Hugh Glass (Léonardo Di Caprio) est trappeur. Il met ses services au profit d’une expédition dirigée par le capitaine Andrew Henry, négociant dans le commerce des fourrures.
Alors que la mission arrive à son terme, la troupe d’une quarantaine d’hommes est attaquée par les Indiens Arikaras qui massacrent la plupart de ses hommes et pillent le campement.
Hugh Glass et son fils, le jeune Hawk, se retrouvent à guider les survivants dans les paysages sauvages d’une nature inhospitalière, en essayant d’échapper à une mort promise.
Parmi les survivants, John Fitzgerald (Tom Hardy) s’oppose aux choix de Glass et les deux hommes vont violemment s’affronter jusqu’à ce que Glass, attaqué par un Grizzli, soit abandonné et laissé pour mort. À tort.
Le film raconte donc une histoire de résurrection, de poursuite et de vengeance au royaume des morts entre deux hommes en quête de liberté, l’un incarnant le bien et l’autre le mal.
Un sujet formidable déjà largement sublimé par Sydney Pollack dans Jeremiah Johnson, Jim Jarmusch dans Dead Man ou Werner Herzog dans Aguirre, la colère de Dieu.
Ces références sont bien présentes dans le film d’Inaritu.
Mais là où ces auteurs apportaient une dimension poétique ou mystique à leurs œuvres avec un souci naturaliste considérant leurs personnages comme des spectres, Inaritu fait du Inaritu et sort la grosse artillerie.
Le réalisateur, obsédé par le geste visible et acclamé, offre un melting-pot de tous les effets artificiels de son cinéma : plans séquences virtuoses et fabriqués, symbolisme sur-signifiant, image fantasmée pour s’élever à la hauteur de Malick, mouvements tonitruants, gros plans oubliant la distance, musique assourdissante pour mieux embrasser les ressorts dramatiques de son histoire, gouttes de sang projetées sur la caméra, buée obstruant les objectifs et enfin, une direction d’acteur tout en sur-jeu.
Le tout est indigeste pour les hermétiques aux ritournelles formelles infligées par le réalisateur, depuis Babel.
L’épaisseur du trait force la caricature et rend le film paradoxalement assez ennuyeux alors qu’il se voudrait une épopée lyrique, bestiale brassant les thèmes fondateurs de l’Amérique.
Ce que l’on retient du propos d’Inaritu est assez simpliste : l’Amérique s’est construite dans l’opposition de cultures tribales transcendées par la religion comme point unificateur et moteur de la rédemption.

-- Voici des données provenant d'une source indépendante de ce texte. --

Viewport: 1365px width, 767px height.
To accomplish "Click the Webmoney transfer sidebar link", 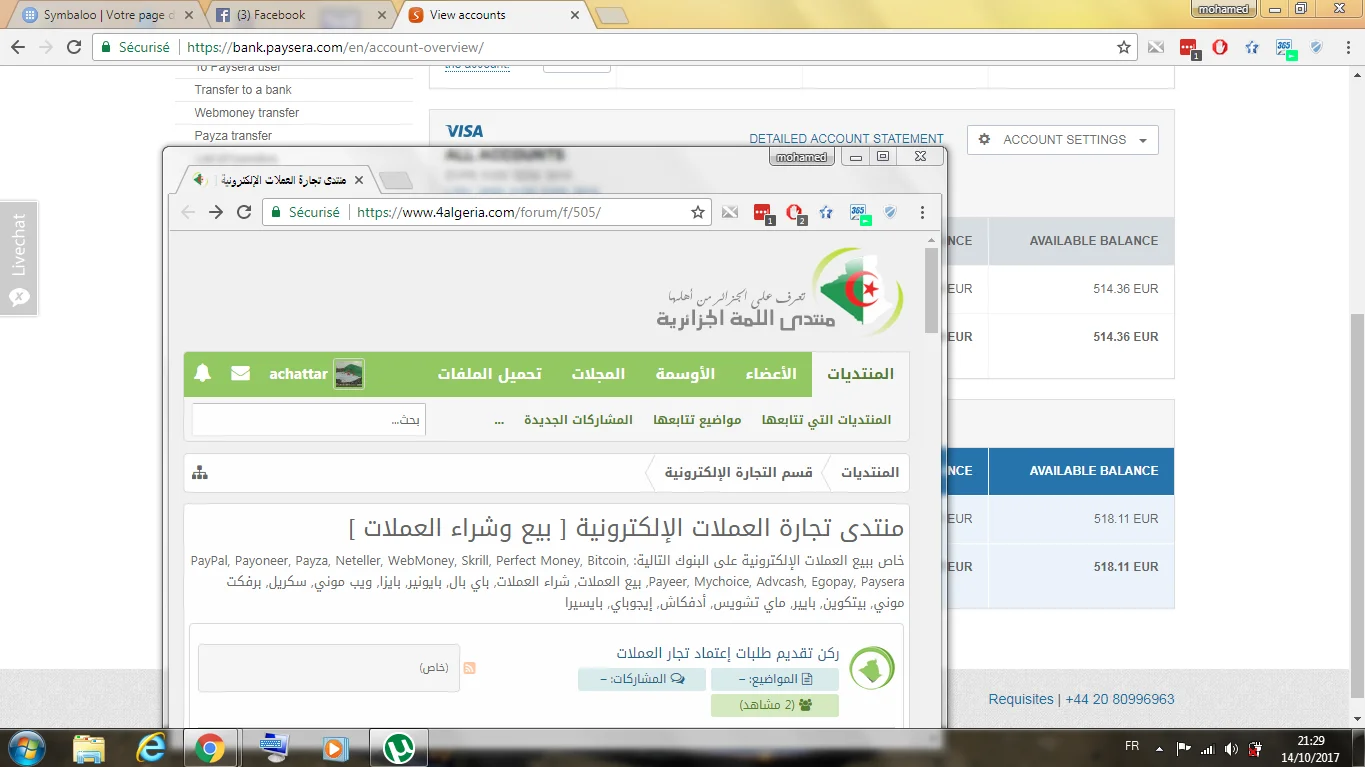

Les hommes sont des bêtes et Dieu leur a montré le chemin. Ce n’est pas sans rappeler le positionnement un peu rance de Biutiful, l’histoire de ce personnage en chute libre sensible aux esprits trouvant la rédemption par la foi.
Au-delà de ces caractéristiques qui plombent le film, Inaritu offre, comme dans chacune de ses œuvres, des moments de sidération à forte persistance rétinienne.
Ici, quatre minutes d’anthologie qui marqueront sans doute cette année de cinéma. L’attaque de Hugh Glass par un grizzli pendant laquelle le réalisateur offre un condensé de mise en scène époustouflant. Innaritu atteint un degré d’effroi et le fait ressentir aux spectateurs avec force et nuance. La scène est implacable.
Autre moment de grande intensité, la chute d’une falaise d’un Hugh Glass à cheval, poursuivi par les Indiens. La mise en scène est sèche, tendue, littéralement vertigineuse.
Est-ce que quelques scènes, aussi réussies soient-elles, font un grand film ? La réponse est non, car elles sont noyées dans un continuum beaucoup trop indigeste.
Restent Léonardo Di Caprio et Tom Hardy. Sur le papier, c’est le couple d’acteurs dont on rêvait dans un tel film.
Si Léo fait le job en prenant ses distances avec Innaritu pour rester le plus juste possible, Tom Hardy incarne un personnage d’un bloc sans véritablement de failles ou d’ambiguïté, alors que sa trajectoire est sans doute tout aussi intéressante que celle de son alter ego.
Nous ne dévoilerons pas ici le plan final du film, mais il enfonce le clou du maniérisme outrancier et fabriqué du réalisateur.
Attendons-nous néanmoins à une moisson d’Oscar pour The Revenant. Le film est pensé pour cela.